» **Entries shown**:
——————————

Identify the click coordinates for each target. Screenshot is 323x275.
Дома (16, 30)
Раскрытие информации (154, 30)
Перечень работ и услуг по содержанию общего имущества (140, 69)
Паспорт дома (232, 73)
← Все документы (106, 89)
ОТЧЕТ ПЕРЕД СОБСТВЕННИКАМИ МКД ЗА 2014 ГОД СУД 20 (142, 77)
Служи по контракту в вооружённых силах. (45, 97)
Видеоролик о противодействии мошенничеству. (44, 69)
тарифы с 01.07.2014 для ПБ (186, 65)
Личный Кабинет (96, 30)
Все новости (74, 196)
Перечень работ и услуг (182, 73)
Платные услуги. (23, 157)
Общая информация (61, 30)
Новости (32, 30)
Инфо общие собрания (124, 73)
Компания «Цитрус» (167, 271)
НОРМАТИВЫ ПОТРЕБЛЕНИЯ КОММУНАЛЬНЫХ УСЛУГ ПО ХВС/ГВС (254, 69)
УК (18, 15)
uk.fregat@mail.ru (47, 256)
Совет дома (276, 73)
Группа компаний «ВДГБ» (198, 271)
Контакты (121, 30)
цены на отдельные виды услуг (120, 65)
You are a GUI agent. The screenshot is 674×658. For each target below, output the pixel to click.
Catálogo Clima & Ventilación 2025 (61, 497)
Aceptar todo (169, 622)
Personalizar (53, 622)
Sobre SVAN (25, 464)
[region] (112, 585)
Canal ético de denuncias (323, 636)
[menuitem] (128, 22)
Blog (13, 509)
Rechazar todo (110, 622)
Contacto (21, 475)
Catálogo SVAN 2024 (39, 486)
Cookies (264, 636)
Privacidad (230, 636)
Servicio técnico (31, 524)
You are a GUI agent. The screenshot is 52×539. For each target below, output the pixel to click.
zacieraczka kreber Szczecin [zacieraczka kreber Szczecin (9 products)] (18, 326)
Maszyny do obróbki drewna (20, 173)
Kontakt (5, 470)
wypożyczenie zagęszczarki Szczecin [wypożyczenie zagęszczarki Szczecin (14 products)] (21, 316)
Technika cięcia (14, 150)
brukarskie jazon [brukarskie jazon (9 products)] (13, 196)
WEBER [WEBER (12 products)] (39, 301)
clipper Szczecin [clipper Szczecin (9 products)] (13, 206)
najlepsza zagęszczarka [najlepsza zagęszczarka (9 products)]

——————————

» **What you need to do**: Express all of the data above as a Markdown table with two columns, Row and Line. Number the rows in order, give one line of the data per row, and omit any blank lines.

» **Worked answer**:
| Row | Line |
|---|---|
| 1 | Identify the click coordinates for each target. Screenshot is 323x275. |
| 2 | Дома (16, 30) |
| 3 | Раскрытие информации (154, 30) |
| 4 | Перечень работ и услуг по содержанию общего имущества (140, 69) |
| 5 | Паспорт дома (232, 73) |
| 6 | ← Все документы (106, 89) |
| 7 | ОТЧЕТ ПЕРЕД СОБСТВЕННИКАМИ МКД ЗА 2014 ГОД СУД 20 (142, 77) |
| 8 | Служи по контракту в вооружённых силах. (45, 97) |
| 9 | Видеоролик о противодействии мошенничеству. (44, 69) |
| 10 | тарифы с 01.07.2014 для ПБ (186, 65) |
| 11 | Личный Кабинет (96, 30) |
| 12 | Все новости (74, 196) |
| 13 | Перечень работ и услуг (182, 73) |
| 14 | Платные услуги. (23, 157) |
| 15 | Общая информация (61, 30) |
| 16 | Новости (32, 30) |
| 17 | Инфо общие собрания (124, 73) |
| 18 | Компания «Цитрус» (167, 271) |
| 19 | НОРМАТИВЫ ПОТРЕБЛЕНИЯ КОММУНАЛЬНЫХ УСЛУГ ПО ХВС/ГВС (254, 69) |
| 20 | УК (18, 15) |
| 21 | uk.fregat@mail.ru (47, 256) |
| 22 | Совет дома (276, 73) |
| 23 | Группа компаний «ВДГБ» (198, 271) |
| 24 | Контакты (121, 30) |
| 25 | цены на отдельные виды услуг (120, 65) |
| 26 | You are a GUI agent. The screenshot is 674×658. For each target below, output the pixel to click. |
| 27 | Catálogo Clima & Ventilación 2025 (61, 497) |
| 28 | Aceptar todo (169, 622) |
| 29 | Personalizar (53, 622) |
| 30 | Sobre SVAN (25, 464) |
| 31 | [region] (112, 585) |
| 32 | Canal ético de denuncias (323, 636) |
| 33 | [menuitem] (128, 22) |
| 34 | Blog (13, 509) |
| 35 | Rechazar todo (110, 622) |
| 36 | Contacto (21, 475) |
| 37 | Catálogo SVAN 2024 (39, 486) |
| 38 | Cookies (264, 636) |
| 39 | Privacidad (230, 636) |
| 40 | Servicio técnico (31, 524) |
| 41 | You are a GUI agent. The screenshot is 52×539. For each target below, output the pixel to click. |
| 42 | zacieraczka kreber Szczecin [zacieraczka kreber Szczecin (9 products)] (18, 326) |
| 43 | Maszyny do obróbki drewna (20, 173) |
| 44 | Kontakt (5, 470) |
| 45 | wypożyczenie zagęszczarki Szczecin [wypożyczenie zagęszczarki Szczecin (14 products)] (21, 316) |
| 46 | Technika cięcia (14, 150) |
| 47 | brukarskie jazon [brukarskie jazon (9 products)] (13, 196) |
| 48 | WEBER [WEBER (12 products)] (39, 301) |
| 49 | clipper Szczecin [clipper Szczecin (9 products)] (13, 206) |
| 50 | najlepsza zagęszczarka [najlepsza zagęszczarka (9 products)] |